Key Generation Service (KGS)

When generating an unique key is not so straight forward, it would be better to build a separate standalone application whose sole responsibility would be to generate and provide unique 6 character key. This service can generate keys before hand and serve the request with one marking used. With this not only we have to worry about same url from different users also it would be unique for sure.

Can concurrency create a problem here?

If there are multiple requests, there is a fair possibility of same key being served twice.

To solve this problem we can have a status column on the same table to mark a key as used. In our code we should always try to mark the status as used before serving the key. The marking can continue till the time you get a lock. On successful marking the key can be served to the requester.
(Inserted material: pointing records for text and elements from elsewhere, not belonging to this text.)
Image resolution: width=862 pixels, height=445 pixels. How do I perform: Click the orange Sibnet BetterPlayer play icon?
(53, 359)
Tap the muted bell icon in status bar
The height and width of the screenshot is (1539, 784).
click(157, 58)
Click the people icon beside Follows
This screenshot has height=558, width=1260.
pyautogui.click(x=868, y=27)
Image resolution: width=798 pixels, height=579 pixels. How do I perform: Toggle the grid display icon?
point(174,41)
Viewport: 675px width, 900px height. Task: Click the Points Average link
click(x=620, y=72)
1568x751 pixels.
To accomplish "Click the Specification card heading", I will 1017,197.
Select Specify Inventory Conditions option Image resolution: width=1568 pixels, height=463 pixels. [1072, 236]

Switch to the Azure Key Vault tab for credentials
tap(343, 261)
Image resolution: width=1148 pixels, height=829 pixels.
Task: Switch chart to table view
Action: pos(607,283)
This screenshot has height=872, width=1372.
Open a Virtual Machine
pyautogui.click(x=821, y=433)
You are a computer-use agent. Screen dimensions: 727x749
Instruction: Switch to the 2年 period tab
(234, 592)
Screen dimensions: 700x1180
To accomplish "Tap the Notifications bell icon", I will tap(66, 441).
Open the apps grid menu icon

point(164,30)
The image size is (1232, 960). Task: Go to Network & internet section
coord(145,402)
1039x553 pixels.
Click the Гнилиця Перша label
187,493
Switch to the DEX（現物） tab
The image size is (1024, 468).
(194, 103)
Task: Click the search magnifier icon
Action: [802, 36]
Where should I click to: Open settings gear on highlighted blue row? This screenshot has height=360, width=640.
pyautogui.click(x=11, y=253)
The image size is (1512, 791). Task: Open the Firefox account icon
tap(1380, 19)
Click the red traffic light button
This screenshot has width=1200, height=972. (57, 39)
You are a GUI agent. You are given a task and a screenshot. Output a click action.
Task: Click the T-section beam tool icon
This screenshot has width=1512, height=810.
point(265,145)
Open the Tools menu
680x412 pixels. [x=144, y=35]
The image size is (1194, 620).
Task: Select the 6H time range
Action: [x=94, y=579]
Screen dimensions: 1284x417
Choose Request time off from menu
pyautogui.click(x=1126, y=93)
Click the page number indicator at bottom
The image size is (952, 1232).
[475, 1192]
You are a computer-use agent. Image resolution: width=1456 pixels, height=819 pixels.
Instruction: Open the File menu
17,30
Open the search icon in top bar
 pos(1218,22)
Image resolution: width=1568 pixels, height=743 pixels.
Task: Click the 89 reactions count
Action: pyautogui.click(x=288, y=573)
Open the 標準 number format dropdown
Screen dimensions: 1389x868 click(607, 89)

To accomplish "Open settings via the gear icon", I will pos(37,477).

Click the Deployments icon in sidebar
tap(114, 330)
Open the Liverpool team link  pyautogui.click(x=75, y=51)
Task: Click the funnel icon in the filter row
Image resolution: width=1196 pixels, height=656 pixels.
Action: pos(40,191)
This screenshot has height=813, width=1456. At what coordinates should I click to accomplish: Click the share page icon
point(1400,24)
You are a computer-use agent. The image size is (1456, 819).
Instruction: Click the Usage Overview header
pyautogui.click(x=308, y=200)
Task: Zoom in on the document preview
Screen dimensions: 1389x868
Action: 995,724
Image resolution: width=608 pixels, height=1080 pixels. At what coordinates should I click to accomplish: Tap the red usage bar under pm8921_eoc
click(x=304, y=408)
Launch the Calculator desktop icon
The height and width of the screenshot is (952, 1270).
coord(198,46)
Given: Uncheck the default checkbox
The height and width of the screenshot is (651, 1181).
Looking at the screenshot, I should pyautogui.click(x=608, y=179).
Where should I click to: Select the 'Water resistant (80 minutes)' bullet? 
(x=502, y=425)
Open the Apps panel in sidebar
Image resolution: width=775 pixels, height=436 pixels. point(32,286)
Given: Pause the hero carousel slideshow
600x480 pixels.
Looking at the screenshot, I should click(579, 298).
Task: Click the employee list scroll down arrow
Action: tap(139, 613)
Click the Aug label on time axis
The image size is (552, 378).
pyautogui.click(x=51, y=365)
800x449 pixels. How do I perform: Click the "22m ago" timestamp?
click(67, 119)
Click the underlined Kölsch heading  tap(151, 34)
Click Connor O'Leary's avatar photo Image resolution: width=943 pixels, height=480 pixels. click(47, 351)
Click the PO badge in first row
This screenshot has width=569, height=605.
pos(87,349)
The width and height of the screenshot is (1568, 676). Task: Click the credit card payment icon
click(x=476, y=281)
As we see it would take some time for a process to pick the key in a loaded scenario, it would be handy if we can populate the few keys in memory as part of a job to decrease the latency of serving. But if the server goes down abruptly, we might waste few keys. But that's okay if we go back and look at the combinations versus need. Else we can always run a job to check the URL table for any inconsistecy and clean them.

Key Table

Storage need for KGS?

If we opt for 6 character key assuming 1 byte for on character. We need 412.3 GB storage.

64^6 * 1 KB * 6 (character per key) = ~412.3 GB
Is the KGS DB is a single point of failure?

Yes, we can have a secondary DB in case of a primary fail to rule out the problem for all DBs.

DB Partitioning And Replication

To scale our DB we need partitioning, so that billions of records can be distributed among different servers.

Range Based Partitioning

We can pick the Created Datetime field to define a range partitioning. But there would be cases where creation of the new URLs might not be well distributed with date resulting in bad distribution of the data.

Hash Based Partitioning

We can apply hash based partitioning on the Alias field, so that mod on hash would distribute the data evenly.

This approach still overload a partition which can be solved using Consistent Hashing.

Caching

We can cache URLs for quick access. We can pick any of the self caching solutions like Memcache or Redis for this. Application can check the cache always for the presence else can hit database.

How much memory we need?

As discussed earlier we can go for 20% of the daily traffic and can change this based on the usage in future. As estimated we need ~331 GB of memory initially.

What cache eviction policy best fits to our requirements?

Least Recently Used (LRU) can be a reasonable policy for our system. We can always remove the least used url from our cache to acomodate a new URL.

To further increase the efficiency we can replicate the cache server for a faster access.

Load Balancer

We can add load balancer in three places

  1. Client and Application Server
  2. Application Server and Database Server
  3. Application Server and Cache Server

Initially we can use a simple LB based on Round Robin policy which will distribute the traffic based on simple rotation. This LB is simple to implement without much overhead. This LB will table out a dead server automatically from the list and stop sending the requests.

Round Robin does not consider the load on the server and in a loaded environment we could encounter latency problems. To solve this problem intelligent hardware LBs can be used.

Purging and Cleanup

It is better to clean the expired URLs from the system in a very lazy way when there would not be much load on the system. While purging the URLs we can also clean up those used keys for future consumption.

Architecture Diagram

Architecture Diagram

Analytics

It's sometime useful to trace few details about the access of a URL. For example geographical location of the access, origin web page, date, time etc. But if we start keeping this in DB it would slow down the system. So I guess this all can be captured in log and can then be redirected to a Big Data ecosystem for analytics.

Security and Permissions

We can have access control on the URLs, but I don't see any viable need for that in this case. Tiny URLs are mostly used for advertisement campaign and posts in social media where it's always required to be public. But we can extend the solution if there is a need for it.